▶ [Records to use]:
################
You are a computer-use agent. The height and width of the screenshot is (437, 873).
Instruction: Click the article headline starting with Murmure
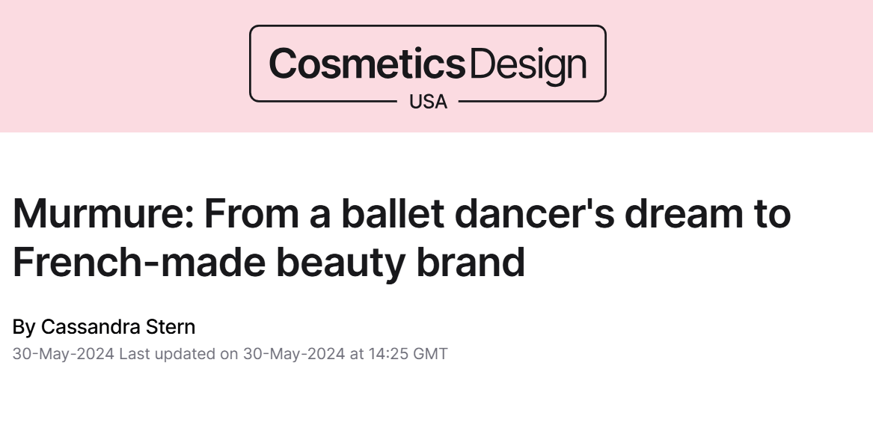pyautogui.click(x=402, y=237)
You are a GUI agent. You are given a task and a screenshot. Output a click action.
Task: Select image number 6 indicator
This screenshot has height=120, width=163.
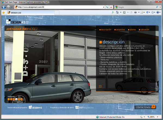tap(21, 99)
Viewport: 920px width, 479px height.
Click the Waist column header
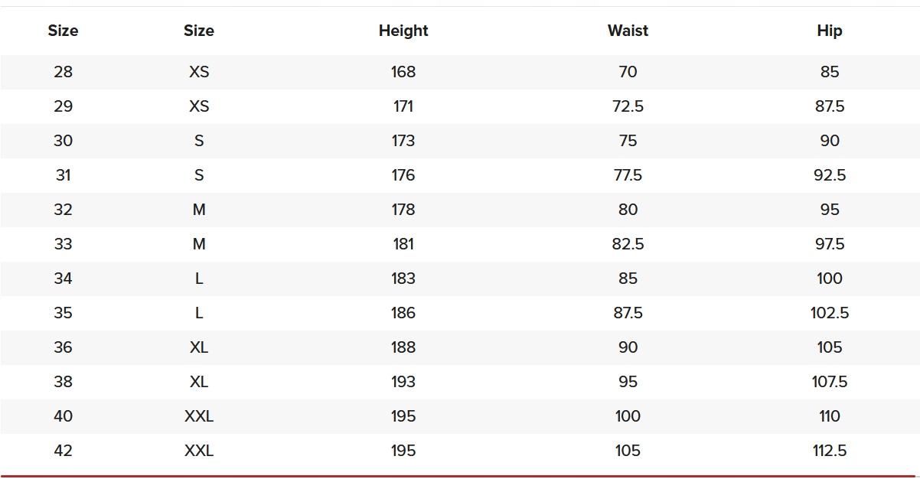click(628, 31)
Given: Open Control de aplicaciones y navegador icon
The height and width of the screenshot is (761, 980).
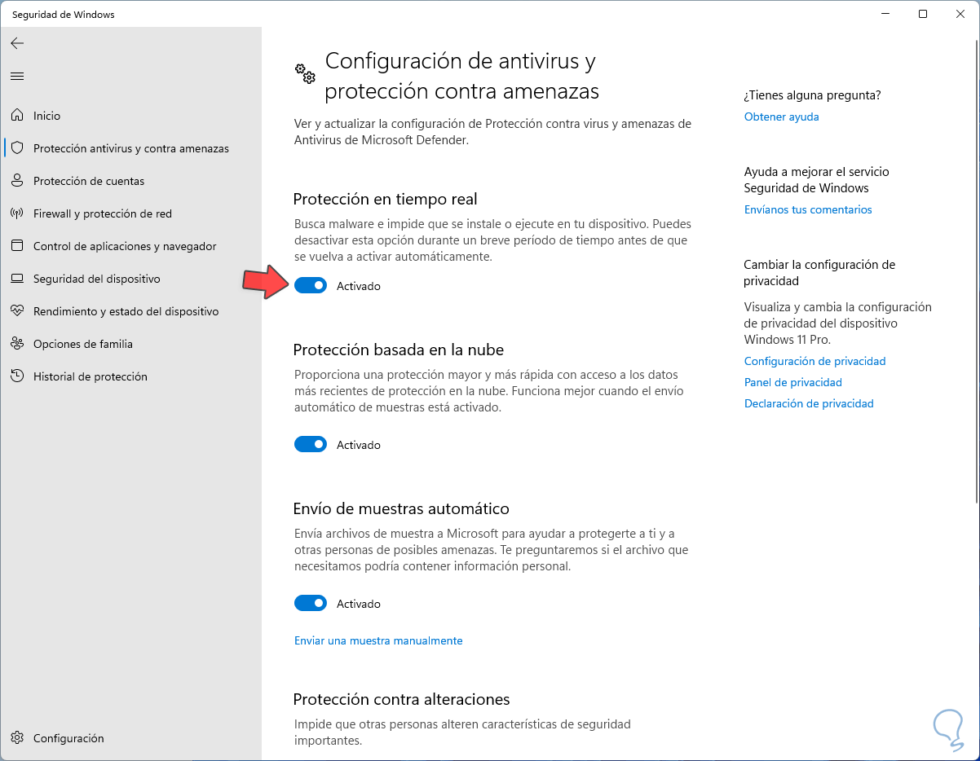Looking at the screenshot, I should coord(17,246).
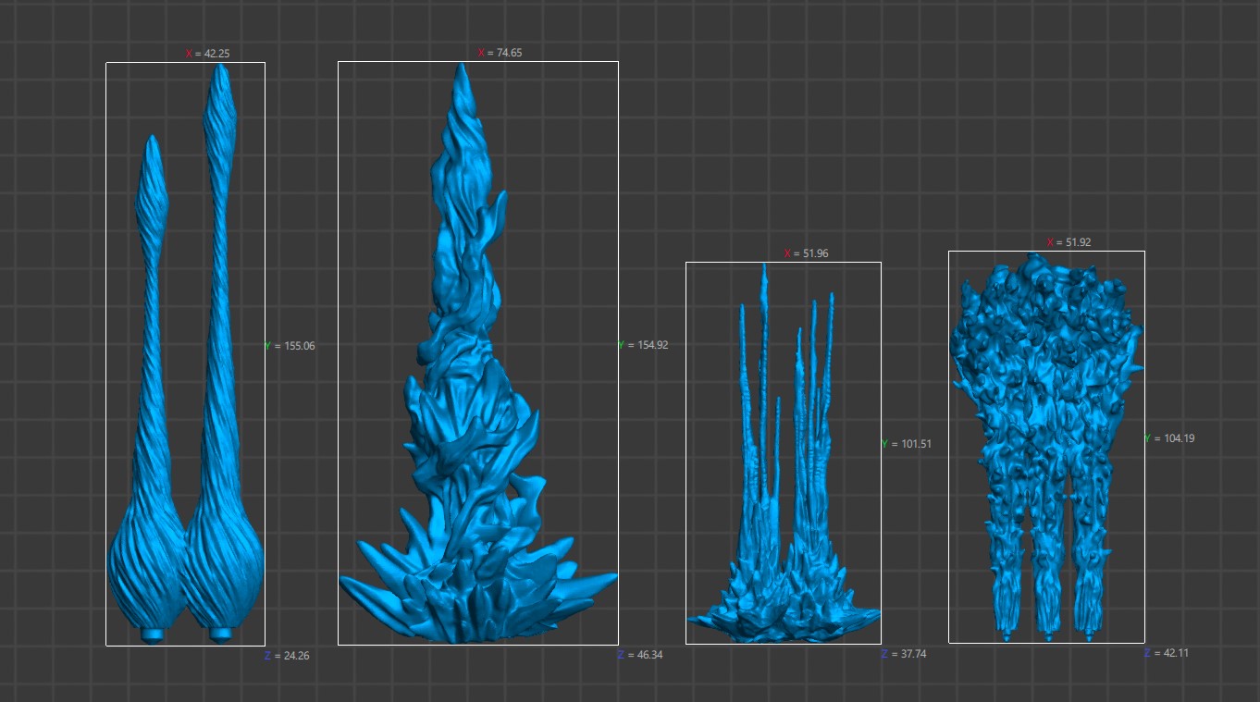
################
▶ [Description of the task]:
The exercise is to copy out every line above that has the word "agent" in it.

▶ [Result of the exercise]:
You are a computer-use agent. The height and width of the screenshot is (437, 873).
You are a GUI agent. You are given a task and a screenshot. Output a click action.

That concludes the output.